Please quote exactly the lines below from the line containing "Instruction: Click the 2028 year header cell" to the line containing "Task: Open Network Preferences…", both lines included, and nothing else.

(Collected data entries)

- - -

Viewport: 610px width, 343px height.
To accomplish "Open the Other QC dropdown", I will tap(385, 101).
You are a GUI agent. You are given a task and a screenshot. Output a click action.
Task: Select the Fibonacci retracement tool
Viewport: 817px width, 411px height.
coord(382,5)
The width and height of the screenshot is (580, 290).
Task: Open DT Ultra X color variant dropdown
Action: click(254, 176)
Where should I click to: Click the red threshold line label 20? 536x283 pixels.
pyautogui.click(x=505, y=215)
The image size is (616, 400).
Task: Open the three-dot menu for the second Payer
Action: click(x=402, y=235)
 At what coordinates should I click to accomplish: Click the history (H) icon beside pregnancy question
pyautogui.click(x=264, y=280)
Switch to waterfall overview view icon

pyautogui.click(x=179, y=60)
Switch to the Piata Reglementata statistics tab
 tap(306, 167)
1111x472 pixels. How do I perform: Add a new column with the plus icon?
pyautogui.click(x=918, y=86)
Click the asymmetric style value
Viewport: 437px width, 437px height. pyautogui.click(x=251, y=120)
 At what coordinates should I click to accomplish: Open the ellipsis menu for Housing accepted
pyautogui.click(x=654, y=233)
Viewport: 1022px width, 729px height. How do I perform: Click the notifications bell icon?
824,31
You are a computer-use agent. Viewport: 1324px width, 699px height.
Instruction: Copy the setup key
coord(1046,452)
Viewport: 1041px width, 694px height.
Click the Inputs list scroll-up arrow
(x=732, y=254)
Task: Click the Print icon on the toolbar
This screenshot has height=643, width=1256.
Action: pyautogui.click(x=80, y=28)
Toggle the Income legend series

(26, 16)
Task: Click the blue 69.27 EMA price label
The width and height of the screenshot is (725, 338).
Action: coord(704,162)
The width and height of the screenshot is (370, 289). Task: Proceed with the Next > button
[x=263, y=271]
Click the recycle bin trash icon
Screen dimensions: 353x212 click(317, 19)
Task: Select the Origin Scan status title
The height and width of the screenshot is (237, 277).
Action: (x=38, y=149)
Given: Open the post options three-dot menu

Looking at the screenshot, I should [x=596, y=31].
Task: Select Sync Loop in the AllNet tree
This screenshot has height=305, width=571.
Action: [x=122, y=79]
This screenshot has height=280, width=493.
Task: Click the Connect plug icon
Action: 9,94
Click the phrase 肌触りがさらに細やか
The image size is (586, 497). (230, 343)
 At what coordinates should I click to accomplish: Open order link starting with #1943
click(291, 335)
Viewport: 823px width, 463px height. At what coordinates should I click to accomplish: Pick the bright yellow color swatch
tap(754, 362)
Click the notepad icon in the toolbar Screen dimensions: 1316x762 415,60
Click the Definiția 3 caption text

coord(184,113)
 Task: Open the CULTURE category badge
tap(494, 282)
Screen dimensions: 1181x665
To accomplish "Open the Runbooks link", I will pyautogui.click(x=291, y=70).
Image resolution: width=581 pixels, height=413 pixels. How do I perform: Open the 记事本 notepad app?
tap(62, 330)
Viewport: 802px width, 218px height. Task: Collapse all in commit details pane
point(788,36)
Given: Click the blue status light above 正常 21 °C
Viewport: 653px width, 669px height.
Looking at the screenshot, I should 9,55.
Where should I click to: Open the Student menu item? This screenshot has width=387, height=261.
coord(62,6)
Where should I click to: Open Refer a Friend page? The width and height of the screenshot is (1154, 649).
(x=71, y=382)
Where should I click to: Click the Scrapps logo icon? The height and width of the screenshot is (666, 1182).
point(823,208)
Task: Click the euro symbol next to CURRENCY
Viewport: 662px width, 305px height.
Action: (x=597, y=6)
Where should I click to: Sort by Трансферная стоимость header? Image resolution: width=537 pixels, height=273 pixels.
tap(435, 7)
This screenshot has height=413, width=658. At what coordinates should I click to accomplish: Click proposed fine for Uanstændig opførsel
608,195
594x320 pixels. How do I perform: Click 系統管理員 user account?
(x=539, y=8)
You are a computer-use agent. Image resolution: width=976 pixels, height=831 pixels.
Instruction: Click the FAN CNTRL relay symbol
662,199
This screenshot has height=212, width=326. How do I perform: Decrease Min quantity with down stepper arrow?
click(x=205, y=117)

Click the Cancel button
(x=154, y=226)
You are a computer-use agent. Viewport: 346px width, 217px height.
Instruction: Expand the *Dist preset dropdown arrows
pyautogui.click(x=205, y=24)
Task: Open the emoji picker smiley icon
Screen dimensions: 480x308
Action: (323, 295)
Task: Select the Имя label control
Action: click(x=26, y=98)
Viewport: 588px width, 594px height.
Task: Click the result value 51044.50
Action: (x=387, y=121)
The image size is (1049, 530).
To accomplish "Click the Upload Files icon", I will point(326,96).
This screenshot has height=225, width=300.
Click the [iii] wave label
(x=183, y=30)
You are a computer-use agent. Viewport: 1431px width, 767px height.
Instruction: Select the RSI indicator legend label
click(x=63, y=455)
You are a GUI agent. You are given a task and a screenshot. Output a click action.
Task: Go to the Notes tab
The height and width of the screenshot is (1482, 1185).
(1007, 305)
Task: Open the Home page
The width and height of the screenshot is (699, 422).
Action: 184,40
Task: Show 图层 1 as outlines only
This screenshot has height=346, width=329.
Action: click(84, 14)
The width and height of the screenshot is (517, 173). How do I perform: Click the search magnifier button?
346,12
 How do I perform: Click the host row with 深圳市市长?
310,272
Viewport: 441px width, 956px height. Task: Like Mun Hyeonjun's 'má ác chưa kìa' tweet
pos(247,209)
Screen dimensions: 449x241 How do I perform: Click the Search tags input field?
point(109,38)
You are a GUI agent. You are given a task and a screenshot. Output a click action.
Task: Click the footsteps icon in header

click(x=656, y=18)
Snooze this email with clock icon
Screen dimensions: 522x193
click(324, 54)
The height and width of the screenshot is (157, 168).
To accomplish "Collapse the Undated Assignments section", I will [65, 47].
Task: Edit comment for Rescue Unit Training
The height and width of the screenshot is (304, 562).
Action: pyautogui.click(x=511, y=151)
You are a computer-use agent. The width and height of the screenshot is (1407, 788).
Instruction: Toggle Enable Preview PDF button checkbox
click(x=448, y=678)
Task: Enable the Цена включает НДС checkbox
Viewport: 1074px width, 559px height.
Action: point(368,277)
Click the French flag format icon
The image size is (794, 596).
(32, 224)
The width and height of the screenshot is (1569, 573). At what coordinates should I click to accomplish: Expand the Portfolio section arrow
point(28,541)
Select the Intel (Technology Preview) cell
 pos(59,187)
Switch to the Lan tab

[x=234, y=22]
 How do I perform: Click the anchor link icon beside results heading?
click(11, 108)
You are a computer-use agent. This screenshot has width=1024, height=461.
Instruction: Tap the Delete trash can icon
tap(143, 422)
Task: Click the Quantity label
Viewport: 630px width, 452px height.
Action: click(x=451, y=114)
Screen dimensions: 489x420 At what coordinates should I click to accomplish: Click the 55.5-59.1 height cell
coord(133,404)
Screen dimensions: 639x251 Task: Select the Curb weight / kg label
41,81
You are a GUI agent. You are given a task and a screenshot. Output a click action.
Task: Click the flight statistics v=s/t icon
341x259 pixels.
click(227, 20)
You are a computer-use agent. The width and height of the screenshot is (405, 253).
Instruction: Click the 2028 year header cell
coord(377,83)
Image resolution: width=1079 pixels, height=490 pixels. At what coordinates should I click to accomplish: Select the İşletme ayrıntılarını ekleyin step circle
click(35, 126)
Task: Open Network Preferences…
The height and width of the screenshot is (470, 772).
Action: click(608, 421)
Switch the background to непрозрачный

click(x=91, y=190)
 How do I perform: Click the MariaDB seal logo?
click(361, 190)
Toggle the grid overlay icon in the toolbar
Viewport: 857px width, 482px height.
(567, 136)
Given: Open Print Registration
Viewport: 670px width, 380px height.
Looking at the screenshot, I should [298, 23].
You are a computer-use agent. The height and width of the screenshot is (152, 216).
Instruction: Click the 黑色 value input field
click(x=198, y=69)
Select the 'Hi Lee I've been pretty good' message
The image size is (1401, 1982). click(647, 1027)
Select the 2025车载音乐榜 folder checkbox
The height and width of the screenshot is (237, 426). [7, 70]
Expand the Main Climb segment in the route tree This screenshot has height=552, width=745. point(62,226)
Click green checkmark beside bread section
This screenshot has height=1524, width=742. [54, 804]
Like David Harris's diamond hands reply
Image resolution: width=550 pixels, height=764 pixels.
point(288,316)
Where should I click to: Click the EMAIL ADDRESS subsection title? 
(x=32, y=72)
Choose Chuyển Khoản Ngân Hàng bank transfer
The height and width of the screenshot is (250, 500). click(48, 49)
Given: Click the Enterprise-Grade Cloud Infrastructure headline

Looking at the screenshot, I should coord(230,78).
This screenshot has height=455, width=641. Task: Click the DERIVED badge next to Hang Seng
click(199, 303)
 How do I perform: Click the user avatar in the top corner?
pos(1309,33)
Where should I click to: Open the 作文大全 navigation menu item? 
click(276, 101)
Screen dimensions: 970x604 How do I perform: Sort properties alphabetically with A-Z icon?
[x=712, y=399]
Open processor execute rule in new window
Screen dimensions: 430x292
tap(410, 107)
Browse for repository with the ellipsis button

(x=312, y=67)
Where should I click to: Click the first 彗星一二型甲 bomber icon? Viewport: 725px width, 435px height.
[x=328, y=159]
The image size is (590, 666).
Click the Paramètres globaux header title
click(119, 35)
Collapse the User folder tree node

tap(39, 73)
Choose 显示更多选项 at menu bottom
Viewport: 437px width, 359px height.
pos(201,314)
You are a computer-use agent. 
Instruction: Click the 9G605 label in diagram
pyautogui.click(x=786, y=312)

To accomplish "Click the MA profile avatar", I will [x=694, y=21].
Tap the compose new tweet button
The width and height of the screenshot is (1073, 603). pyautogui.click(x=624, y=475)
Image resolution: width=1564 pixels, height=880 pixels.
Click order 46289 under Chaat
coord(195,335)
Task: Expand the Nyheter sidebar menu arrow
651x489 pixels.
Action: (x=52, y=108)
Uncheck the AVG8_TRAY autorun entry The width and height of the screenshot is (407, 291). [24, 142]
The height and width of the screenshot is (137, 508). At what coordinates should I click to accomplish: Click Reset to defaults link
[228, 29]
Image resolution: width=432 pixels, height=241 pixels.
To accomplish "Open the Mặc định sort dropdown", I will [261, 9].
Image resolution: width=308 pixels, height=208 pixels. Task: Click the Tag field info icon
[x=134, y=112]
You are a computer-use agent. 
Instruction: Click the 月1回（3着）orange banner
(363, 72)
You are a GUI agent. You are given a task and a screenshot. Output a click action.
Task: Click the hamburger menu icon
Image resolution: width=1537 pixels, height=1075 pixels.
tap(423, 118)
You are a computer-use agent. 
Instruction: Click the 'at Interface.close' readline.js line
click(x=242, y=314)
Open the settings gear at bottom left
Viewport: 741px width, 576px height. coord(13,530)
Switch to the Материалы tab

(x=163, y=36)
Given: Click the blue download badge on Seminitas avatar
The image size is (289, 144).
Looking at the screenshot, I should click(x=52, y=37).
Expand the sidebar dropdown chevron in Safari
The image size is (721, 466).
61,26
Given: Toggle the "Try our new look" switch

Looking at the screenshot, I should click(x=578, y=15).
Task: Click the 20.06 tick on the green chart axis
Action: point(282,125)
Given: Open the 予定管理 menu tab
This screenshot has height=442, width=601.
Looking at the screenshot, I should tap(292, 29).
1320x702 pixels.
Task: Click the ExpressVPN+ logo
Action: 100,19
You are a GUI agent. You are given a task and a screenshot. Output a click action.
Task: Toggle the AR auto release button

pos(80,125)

- - -

▶ _EXPECTED ANSWER_
Instruction: Click the 2028 year header cell
coord(377,83)
Image resolution: width=1079 pixels, height=490 pixels. At what coordinates should I click to accomplish: Select the İşletme ayrıntılarını ekleyin step circle
click(35, 126)
Task: Open Network Preferences…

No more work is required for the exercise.